Work to complete: Copy the items below word for word, from the line with "Task: Click the 统计分析 chart icon" to the line with "(x=79, y=178)", including both of those lines.

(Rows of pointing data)
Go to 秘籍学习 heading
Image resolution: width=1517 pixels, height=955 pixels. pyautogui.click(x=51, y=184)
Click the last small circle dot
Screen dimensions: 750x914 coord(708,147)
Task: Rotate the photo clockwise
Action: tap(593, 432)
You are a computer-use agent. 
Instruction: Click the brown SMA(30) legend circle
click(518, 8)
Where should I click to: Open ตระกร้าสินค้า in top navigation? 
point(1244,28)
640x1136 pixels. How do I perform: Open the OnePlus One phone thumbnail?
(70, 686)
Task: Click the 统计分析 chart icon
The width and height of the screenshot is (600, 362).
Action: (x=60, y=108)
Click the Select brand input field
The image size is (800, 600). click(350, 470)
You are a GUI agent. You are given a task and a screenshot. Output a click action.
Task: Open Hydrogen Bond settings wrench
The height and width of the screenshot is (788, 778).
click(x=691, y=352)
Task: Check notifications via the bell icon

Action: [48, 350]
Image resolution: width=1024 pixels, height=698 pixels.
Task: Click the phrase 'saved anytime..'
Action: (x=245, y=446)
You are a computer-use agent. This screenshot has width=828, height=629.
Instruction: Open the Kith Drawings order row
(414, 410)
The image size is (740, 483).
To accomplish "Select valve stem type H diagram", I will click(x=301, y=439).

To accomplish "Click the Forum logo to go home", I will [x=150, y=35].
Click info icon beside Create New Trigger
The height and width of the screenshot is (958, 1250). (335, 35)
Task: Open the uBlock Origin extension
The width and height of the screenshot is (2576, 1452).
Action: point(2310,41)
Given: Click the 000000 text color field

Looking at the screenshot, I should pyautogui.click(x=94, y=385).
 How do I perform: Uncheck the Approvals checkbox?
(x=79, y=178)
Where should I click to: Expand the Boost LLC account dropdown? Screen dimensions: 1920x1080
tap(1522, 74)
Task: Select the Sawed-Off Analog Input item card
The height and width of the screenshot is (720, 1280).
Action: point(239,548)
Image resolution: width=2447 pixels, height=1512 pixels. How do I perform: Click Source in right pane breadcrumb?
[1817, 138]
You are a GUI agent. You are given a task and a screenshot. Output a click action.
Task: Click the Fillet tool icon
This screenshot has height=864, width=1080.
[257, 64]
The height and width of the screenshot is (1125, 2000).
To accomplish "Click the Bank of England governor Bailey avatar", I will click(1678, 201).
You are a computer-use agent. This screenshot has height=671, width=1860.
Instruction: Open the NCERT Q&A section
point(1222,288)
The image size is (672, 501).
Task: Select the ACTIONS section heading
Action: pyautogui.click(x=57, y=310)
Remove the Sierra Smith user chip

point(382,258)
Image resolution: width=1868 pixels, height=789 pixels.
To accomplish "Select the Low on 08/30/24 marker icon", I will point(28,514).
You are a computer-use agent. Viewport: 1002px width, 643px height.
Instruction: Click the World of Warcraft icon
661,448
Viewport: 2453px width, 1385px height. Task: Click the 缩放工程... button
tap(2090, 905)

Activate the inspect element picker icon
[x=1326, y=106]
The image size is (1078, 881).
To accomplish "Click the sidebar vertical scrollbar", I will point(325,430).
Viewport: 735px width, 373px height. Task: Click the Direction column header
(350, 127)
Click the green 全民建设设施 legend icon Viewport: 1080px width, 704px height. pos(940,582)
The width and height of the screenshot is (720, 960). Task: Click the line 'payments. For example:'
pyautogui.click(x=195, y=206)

Finished answer:
Task: Click the 统计分析 chart icon
The width and height of the screenshot is (600, 362).
Action: (x=60, y=108)
Click the Select brand input field
The image size is (800, 600). click(350, 470)
You are a GUI agent. You are given a task and a screenshot. Output a click action.
Task: Open Hydrogen Bond settings wrench
The height and width of the screenshot is (788, 778).
click(x=691, y=352)
Task: Check notifications via the bell icon

Action: [48, 350]
Image resolution: width=1024 pixels, height=698 pixels.
Task: Click the phrase 'saved anytime..'
Action: (x=245, y=446)
You are a computer-use agent. This screenshot has width=828, height=629.
Instruction: Open the Kith Drawings order row
(414, 410)
The image size is (740, 483).
To accomplish "Select valve stem type H diagram", I will click(x=301, y=439).

To accomplish "Click the Forum logo to go home", I will [x=150, y=35].
Click info icon beside Create New Trigger
The height and width of the screenshot is (958, 1250). (335, 35)
Task: Open the uBlock Origin extension
The width and height of the screenshot is (2576, 1452).
Action: point(2310,41)
Given: Click the 000000 text color field

Looking at the screenshot, I should pyautogui.click(x=94, y=385).
 How do I perform: Uncheck the Approvals checkbox?
(x=79, y=178)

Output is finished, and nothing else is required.